Exercise description
Copy out the material from the line containing "Open the Animation" through the line containing "Action: pos(1074,128)", both of those lines included, keeping every character as it appears.

Source material
........

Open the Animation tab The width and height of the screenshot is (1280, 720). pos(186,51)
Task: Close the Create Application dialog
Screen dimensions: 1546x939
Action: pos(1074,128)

........

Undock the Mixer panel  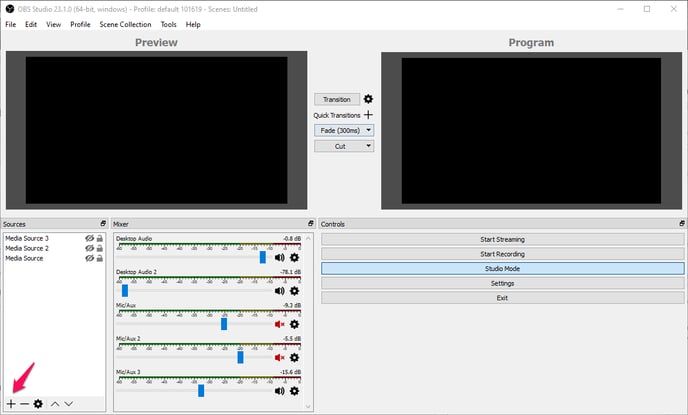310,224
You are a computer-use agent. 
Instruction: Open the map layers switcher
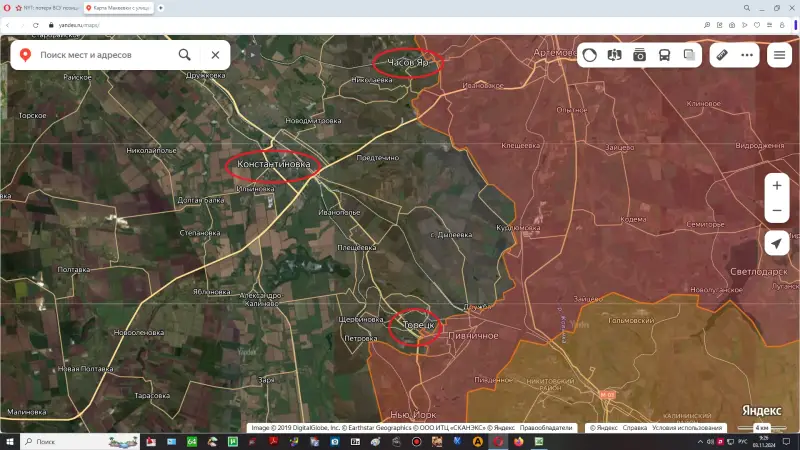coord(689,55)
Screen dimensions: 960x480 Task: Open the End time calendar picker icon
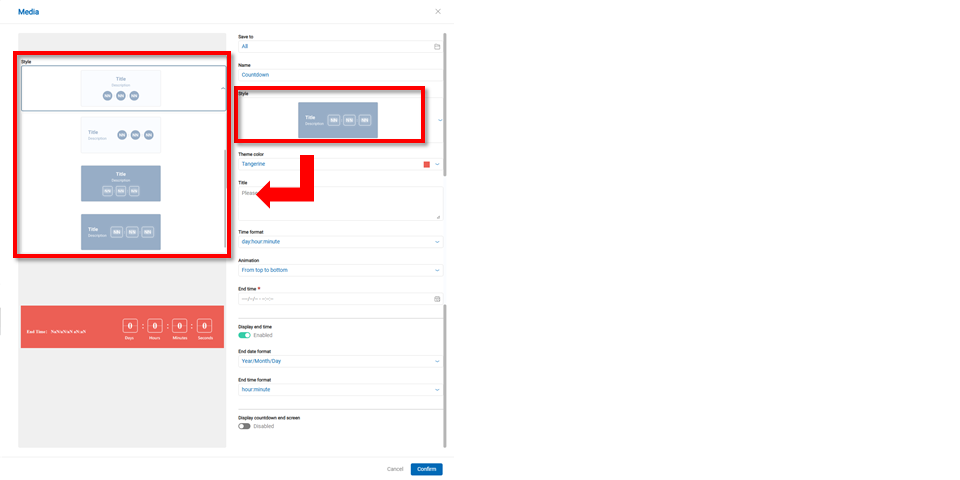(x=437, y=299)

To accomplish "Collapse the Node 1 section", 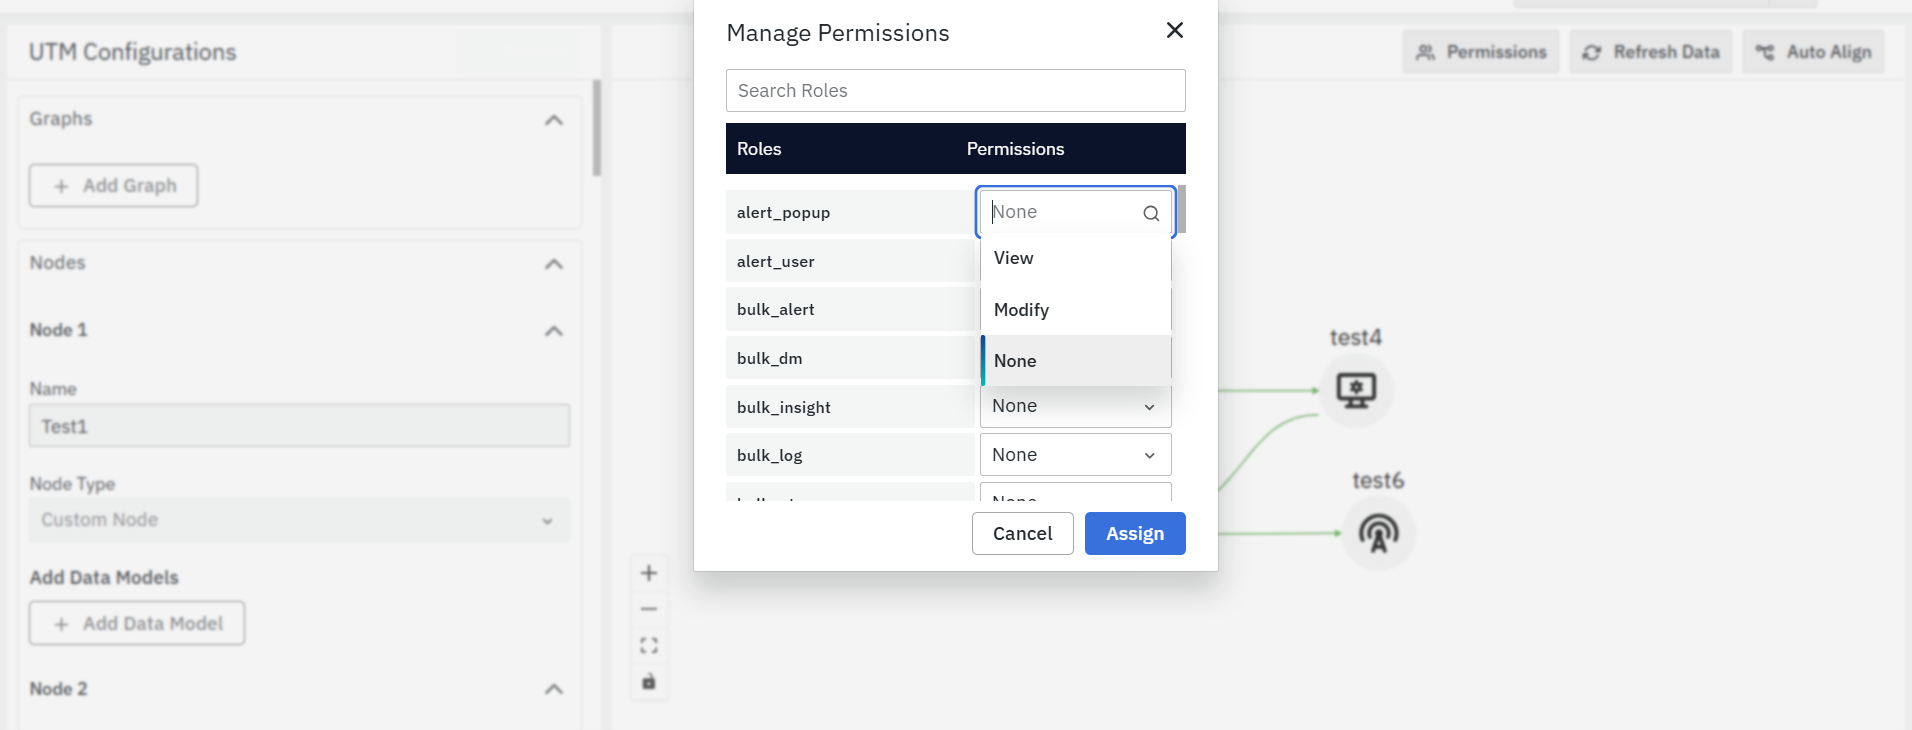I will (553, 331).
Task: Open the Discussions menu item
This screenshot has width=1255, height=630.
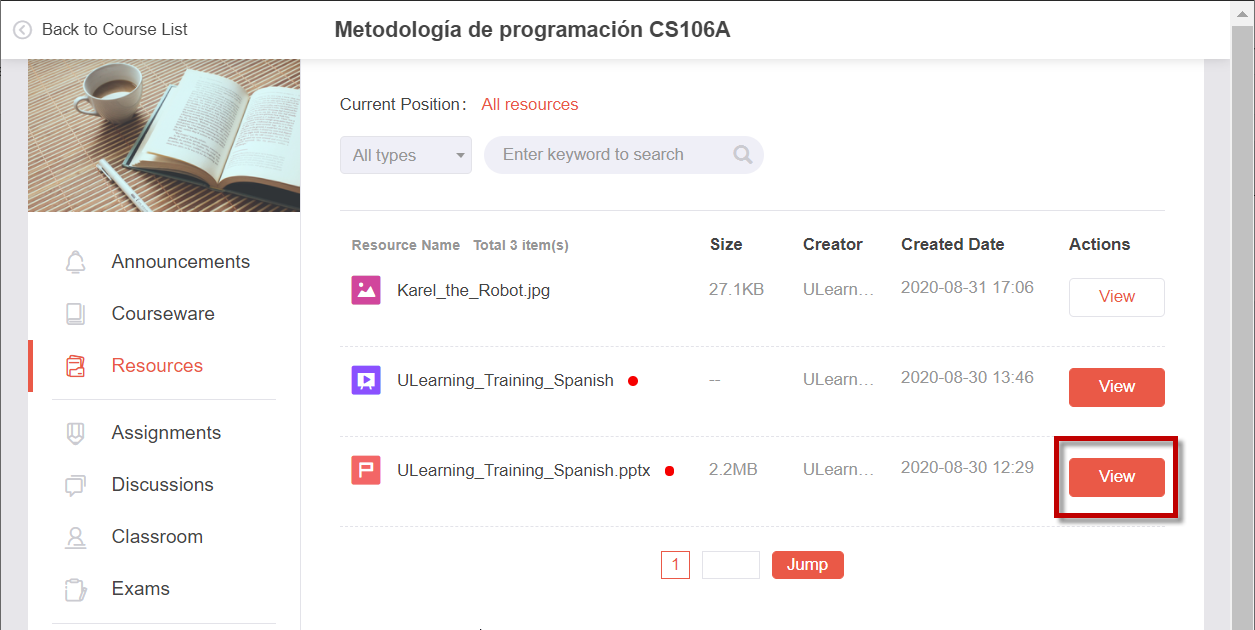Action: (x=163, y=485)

........

Worked answer
Open the Animation tab The width and height of the screenshot is (1280, 720). pos(186,51)
Task: Close the Create Application dialog
Screen dimensions: 1546x939
Action: pos(1074,128)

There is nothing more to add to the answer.